In the case of ‘Les Égarés’, 2 + 2 no longer makes 4, it makes 1. Because what they concoct is a unity of spirit, a single and fluid sound that puts each participant at the service of a common musical good. Neither jazz, nor trad, nor chamber, nor avant-garde, but a bit of all of them, all at once, Les Égarés is the kind of album that makes the ear the king of all instruments. One promise which couldn’t be fulfilled was Segal’s wish to record in Bamako with Sissoko, as the pair had previously done for ‘Chamber Music’. The extreme tension that currently holds sway in Mali scuppered this and, in the end, the four musicians set up their creative workshop in the alpine town of Gap, where tracks including kora-led album opener ‘Ta Nyé’ and and album closer ‘Banja’ soon took shape.

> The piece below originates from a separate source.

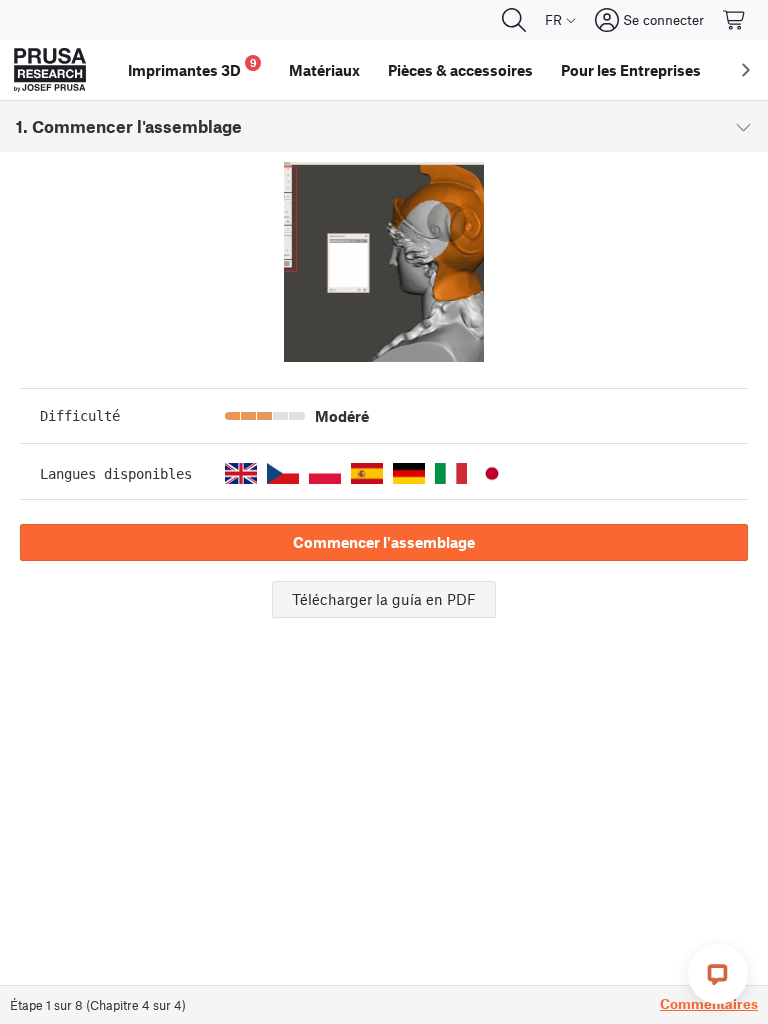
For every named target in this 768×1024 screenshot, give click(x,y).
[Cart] (735, 20)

Without any showiness, Ballaké, Segal, Peirani and Parisien pull off a whole series of exploits that are never advertised as such. ‘Les Égarés’ is a record without solo voice that never stops singing; a record without drums or percussion that never stops enabling a very delicate pulse to be heard; a record that embraces the art of compassionate ‘unframing’ and voluntary drifting, whose elegance evokes other great drifters like Don Cherry, or Penguin Café Orchestra. ‘I’ve never recorded an album in such an atmosphere,’ says Vincent Peirani. ‘None of us were ‘performing’, so much so that the music communicates a lot without ever having to “tell” it. None of us possessed the truth beforehand: all we did is find it together.’